WRITTEN PROBLEM 1: Render the part of the listing that opens with the line containing "This screenshot has height=556, width=1199." and closes with the line containing "tap(1139, 274)", both lines included, as a Markdown table with the columns Row and Line. Omit blank lines.

SELECTION:
——————

A couple walks into a hip new restaurant. At their table they talk about their day and the cool retro-chic stylings, but not a word about the food. In fact, only one of them even looks at the menu. The waiter comes to take their order. Strangely, the one with the menu orders dinner for both. Fifteen minutes later the one who ordered is presented a delicious dish, but they don’t even see it placed on the table.

The one who ordered is not focused on their dish. They are paying absolute attention to their partner, who is beaming as they are given their all-time favorite dish, shrimp tacos.  

Would you ever trust your partner to order dinner for you? Wouldn’t it be exhilarating to not know what you’re getting? How much closer would you feel to your partner when that amazing dish arrives?

Now step into the shoes of the person ordering. Could you order for your date and get the exact right dish?  Wouldn’t you be tickled pink to have a partner that trusts you that deeply? If that sounds tempting to you, I dare you to try that on your next date. With your partner’s permission, of course.

This is the exact same trust dynamic people use when they agree to let someone tie them up during sex. This is the same way people are OK letting their partner spank them. This is how BDSM works.

BDSM traditionally stands for bondage, dominance, sadism and masochism. It relies upon total trust between all parties. It’s a term used to describe a wide range of sexual activities, interests and sex play.

So, even if you don’t have a kinky bone in your body, you can benefit by knowing how we, the kinky, achieve this high level of trust.

——————

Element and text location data

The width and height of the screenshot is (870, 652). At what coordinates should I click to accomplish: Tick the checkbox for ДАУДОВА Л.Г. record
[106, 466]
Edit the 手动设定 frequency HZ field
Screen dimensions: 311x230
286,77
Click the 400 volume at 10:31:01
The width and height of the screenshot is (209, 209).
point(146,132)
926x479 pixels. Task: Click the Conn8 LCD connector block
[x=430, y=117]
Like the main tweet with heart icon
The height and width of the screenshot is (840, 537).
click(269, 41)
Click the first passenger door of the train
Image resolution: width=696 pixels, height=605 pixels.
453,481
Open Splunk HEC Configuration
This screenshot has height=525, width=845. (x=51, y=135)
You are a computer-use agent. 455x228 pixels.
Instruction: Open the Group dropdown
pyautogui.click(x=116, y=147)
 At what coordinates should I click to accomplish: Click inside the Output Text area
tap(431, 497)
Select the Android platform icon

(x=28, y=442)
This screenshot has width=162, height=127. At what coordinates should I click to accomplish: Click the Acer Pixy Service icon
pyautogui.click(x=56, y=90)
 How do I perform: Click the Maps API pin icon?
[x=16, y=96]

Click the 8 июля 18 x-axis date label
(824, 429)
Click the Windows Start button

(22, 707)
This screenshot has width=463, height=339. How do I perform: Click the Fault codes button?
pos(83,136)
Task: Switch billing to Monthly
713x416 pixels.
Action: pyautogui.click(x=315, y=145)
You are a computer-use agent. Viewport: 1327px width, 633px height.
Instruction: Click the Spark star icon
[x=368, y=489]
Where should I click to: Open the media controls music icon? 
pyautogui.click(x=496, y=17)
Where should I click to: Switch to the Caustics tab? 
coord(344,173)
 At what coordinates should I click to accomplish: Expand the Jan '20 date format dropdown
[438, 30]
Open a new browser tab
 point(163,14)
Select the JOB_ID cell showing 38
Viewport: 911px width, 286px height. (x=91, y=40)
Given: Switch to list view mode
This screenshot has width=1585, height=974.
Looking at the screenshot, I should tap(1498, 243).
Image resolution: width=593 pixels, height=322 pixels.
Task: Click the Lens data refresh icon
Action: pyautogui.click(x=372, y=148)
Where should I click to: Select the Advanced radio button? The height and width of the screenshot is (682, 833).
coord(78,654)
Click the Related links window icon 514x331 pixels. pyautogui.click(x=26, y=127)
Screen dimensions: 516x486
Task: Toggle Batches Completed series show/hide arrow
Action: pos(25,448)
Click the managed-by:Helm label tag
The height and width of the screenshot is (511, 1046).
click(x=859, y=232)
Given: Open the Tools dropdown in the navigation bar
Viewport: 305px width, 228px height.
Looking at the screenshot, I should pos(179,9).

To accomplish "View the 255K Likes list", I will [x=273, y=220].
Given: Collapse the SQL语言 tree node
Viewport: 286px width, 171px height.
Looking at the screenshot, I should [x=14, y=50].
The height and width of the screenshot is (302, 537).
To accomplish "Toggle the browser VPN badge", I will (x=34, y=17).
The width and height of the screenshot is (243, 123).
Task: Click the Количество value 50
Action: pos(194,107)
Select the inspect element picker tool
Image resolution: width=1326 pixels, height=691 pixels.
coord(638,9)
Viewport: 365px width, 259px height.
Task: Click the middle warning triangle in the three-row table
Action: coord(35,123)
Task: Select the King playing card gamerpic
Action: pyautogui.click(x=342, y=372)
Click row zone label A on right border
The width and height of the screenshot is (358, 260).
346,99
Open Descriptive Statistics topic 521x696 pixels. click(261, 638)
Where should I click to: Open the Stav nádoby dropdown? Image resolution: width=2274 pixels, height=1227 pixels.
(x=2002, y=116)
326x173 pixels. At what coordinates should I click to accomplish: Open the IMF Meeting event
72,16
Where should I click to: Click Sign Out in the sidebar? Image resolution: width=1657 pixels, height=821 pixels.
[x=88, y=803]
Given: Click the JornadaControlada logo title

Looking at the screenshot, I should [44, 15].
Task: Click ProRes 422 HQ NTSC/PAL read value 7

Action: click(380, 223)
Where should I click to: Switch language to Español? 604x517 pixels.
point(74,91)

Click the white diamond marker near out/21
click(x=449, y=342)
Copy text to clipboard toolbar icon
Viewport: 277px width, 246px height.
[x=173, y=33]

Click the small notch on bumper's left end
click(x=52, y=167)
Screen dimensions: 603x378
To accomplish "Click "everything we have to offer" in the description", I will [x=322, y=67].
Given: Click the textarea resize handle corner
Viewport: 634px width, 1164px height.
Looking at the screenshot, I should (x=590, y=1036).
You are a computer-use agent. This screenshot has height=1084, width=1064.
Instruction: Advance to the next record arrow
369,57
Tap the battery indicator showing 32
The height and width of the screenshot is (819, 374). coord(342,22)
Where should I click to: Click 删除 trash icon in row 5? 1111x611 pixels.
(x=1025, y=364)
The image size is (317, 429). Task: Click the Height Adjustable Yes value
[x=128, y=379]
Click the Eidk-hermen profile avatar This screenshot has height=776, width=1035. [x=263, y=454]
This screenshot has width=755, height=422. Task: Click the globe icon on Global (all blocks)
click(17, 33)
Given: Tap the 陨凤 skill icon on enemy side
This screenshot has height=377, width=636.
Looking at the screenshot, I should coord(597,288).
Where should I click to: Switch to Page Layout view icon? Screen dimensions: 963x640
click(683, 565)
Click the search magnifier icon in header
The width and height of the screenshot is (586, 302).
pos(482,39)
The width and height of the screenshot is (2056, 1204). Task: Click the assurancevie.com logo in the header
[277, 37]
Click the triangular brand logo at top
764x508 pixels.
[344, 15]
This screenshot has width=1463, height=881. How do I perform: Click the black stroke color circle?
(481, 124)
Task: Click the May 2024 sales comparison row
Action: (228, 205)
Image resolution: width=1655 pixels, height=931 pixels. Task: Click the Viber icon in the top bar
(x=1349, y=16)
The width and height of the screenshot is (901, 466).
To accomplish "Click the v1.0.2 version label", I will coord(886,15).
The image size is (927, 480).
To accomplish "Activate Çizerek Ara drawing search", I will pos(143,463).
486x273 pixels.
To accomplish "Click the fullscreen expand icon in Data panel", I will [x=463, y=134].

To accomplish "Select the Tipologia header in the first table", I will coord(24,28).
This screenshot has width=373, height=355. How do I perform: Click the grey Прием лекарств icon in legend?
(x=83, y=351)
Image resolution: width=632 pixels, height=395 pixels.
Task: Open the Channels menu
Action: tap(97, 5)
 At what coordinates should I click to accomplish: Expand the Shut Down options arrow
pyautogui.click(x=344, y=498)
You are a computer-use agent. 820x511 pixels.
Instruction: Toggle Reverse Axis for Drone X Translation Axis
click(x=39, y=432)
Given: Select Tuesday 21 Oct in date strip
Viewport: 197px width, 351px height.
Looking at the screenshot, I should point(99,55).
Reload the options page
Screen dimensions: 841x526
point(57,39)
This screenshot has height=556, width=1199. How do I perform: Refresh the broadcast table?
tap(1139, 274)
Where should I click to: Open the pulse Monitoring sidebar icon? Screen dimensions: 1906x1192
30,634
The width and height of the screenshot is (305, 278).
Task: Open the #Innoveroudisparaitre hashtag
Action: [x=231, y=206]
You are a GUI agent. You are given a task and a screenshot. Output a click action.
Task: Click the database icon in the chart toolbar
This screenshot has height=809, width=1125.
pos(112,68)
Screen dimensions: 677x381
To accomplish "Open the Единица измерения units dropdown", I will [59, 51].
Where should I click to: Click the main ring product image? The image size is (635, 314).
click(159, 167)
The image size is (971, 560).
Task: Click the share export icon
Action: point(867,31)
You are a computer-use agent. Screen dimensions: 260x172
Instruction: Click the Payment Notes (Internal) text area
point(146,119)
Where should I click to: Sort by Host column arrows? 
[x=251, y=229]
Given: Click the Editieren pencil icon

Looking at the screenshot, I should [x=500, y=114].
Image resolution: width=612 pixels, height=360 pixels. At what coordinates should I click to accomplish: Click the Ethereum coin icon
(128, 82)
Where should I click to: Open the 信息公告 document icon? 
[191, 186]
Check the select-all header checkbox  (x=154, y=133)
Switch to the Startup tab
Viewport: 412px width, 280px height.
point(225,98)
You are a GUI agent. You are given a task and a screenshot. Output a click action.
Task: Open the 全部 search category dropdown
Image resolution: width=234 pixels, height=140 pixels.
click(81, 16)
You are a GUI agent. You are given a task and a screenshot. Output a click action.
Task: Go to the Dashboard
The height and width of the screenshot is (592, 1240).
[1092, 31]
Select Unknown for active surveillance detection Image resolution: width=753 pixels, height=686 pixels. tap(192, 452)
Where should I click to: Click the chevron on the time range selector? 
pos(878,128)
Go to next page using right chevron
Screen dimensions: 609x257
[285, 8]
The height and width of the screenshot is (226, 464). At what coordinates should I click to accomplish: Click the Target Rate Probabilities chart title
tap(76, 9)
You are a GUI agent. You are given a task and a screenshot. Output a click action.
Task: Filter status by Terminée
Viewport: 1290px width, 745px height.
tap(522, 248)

——————

WRITTEN PROBLEM 2: Continue the passage on trust and BDSM from its final sentence.

EXPECTED OUTPUT 1:
| Row | Line |
|---|---|
| 1 | This screenshot has height=556, width=1199. How do I perform: Refresh the broadcast table? |
| 2 | tap(1139, 274) |

EXPECTED OUTPUT 2:
It is important to acknowledge BDSM can be anything you want it to be as long as all parties are consenting and know the risks involved so they can remain safe. BDSM features ‘dominants’ who are given power, ‘submissives’ who give up their individual power and ‘switches’ who take up either roll.

All play starts with a conversation first. We lay out everything we love, everything we are curious about and the things we absolutely will not do. “Give me lots of kisses. I’d love to try out a blindfold. Stay away from my nipples.” You define your boundaries, no one else. You give consent with three conditions.

  1. Everything that is off limits remains off limits.

  2. You can revoke your consent at any time by using a safe word.

  3. You are not to be shamed for your limits or for using your safe word.

Being a dominant is not about getting everything you want. Submissives aren’t simply there to pretend they love whatever their dominant loves. BDSM, much like any relationship, is best when it is an honest expression of the people involved and mutually beneficial.

If you want to order dinner like a dominatrix, take a note from us kinky folk. Communicate with your partner, listen to their desires and respect their choices.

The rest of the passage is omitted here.